User`s guide
Cray XMT™ Programming Environment User’s Guide
In these two cases, each reference to x$ results in a separate read of that variable
and requires a separate write to x$. The second write to x$ must be performed by a
thread other than the one executing the code in the example. In the first case, it might
have been the intention of the programmer to add together two successive values of
x$. If so, this code presents no problems provided the program contains additional
code that executes concurrently with the code in the example and performs the second
write to x$. In the second case, it is doubtful that the programmer's intention was to
compare two different values of x$. Also, due to the short-circuiting rules in C and
C++, there is no guarantee that the second read will occur. Thus, you could end up
with a deadlock whether or not have two writes to x$. If you have two writes, but
the second read does not occur due to short-circuiting, your code will deadlock due
to too many writes. On the other hand, if you have one write, and the second read
does occur, your code will deadlock due to too many reads. In both of these cases, if
the intention is to read only one value for x$, a temporary variable should be used,
as in this example:
tmpx = x$;
if ((tmpx >= 10) && (tmpx <= 100)){}
Deadlock can also occur when two or more concurrent functions access global sync
variables in a different order. For example, if a$ and b$ are global sync variables,
and the function fnc1 first loads a$ and then loads b$.
tmp_a = a$;
tmp_b = b$;
In the same program, function fnc2 first loads b$ and then loads a$.
tmp_b = b$;
tmp_a = a$;
If the functions run concurrently, then there is a chance of deadlock. If fnc2 loads
b$ after fnc1 loads a$, but before fnc1 loads b$, then neither function can
continue unless a third concurrently running function eventually writes to either a$ or
b$. You can avoid this problem by always accessing a$ and $b in the same order
each time you use them in functions that may be concurrent.

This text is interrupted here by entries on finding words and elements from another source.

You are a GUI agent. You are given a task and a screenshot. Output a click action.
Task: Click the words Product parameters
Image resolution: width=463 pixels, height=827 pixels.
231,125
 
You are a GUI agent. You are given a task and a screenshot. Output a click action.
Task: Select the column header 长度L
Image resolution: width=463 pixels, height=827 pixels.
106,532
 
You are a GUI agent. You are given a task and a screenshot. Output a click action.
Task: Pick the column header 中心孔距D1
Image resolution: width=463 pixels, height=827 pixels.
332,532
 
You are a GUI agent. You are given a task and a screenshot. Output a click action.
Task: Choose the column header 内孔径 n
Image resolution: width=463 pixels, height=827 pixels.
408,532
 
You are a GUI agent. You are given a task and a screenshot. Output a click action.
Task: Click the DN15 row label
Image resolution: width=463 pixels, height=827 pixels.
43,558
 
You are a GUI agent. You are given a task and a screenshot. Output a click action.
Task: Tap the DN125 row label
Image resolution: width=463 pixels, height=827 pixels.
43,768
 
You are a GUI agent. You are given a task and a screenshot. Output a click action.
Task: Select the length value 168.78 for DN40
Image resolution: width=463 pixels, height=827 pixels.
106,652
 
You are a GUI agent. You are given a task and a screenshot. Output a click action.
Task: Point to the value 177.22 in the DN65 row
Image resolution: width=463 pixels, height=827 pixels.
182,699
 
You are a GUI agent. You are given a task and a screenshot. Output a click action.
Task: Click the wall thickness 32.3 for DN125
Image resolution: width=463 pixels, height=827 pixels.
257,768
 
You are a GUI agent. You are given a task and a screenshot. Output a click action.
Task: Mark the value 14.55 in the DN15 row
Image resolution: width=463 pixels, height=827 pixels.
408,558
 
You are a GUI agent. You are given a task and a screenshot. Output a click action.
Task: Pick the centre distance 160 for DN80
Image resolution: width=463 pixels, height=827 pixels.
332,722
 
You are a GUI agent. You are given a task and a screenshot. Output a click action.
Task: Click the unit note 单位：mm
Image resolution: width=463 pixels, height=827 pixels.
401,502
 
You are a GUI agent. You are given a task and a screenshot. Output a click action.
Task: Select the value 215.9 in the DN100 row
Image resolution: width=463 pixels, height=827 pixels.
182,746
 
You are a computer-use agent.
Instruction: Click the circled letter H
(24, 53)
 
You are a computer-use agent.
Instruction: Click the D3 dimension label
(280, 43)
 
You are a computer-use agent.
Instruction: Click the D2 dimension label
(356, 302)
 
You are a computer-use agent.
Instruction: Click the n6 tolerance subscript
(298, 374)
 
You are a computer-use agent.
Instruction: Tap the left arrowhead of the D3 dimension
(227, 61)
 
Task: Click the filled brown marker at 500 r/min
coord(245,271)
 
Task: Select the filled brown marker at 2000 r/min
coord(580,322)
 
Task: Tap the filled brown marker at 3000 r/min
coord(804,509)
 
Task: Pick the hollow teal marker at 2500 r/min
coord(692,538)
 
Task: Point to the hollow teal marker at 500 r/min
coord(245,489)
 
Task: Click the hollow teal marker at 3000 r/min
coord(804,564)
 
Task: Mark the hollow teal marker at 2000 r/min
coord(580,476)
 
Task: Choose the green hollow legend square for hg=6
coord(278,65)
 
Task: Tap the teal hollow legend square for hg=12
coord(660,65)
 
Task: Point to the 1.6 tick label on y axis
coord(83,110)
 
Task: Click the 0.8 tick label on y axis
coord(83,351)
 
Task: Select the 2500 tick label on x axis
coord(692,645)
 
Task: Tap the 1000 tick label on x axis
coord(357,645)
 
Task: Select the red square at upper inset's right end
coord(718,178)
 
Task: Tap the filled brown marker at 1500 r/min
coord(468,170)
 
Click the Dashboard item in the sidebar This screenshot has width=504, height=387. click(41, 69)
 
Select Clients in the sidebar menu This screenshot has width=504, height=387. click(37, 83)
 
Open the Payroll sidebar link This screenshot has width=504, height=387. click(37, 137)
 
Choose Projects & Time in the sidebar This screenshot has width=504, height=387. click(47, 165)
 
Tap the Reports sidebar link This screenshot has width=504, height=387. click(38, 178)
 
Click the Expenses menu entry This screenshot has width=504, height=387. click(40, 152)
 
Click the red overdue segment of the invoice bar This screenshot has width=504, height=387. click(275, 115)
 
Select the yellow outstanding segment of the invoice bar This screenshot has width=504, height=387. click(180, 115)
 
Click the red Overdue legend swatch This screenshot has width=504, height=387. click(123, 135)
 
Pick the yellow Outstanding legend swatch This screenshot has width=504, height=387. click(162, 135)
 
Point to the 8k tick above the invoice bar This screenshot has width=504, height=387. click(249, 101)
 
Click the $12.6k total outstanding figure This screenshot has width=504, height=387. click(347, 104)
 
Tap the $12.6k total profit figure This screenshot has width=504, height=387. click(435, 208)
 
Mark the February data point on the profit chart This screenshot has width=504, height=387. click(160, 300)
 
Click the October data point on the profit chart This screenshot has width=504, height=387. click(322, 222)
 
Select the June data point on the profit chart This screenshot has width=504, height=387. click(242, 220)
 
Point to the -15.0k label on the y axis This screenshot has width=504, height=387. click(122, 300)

3.4 Programming Considerations for Floating-point Operations
The base arithmetic for floating-point operations on the Cray XMT uses the IEEE
Standard 754 format double precision (64-bit). A 64-bit floating-point number,
known as a Float64 on the Cray XMT, consists of a sign bit, an 11-bit exponent,
and 52 bits of fraction. Ordinary numbers (those with a biased exponent not equal to
zero or 0x7FF) have an exponent bias of 1023 (0x3FF) and their absolute value can
be expressed using the following equation:
(1.0 + fraction) << (exponent - 0x3FF)
The value is negative if the sign bit is set, positive if it is not set.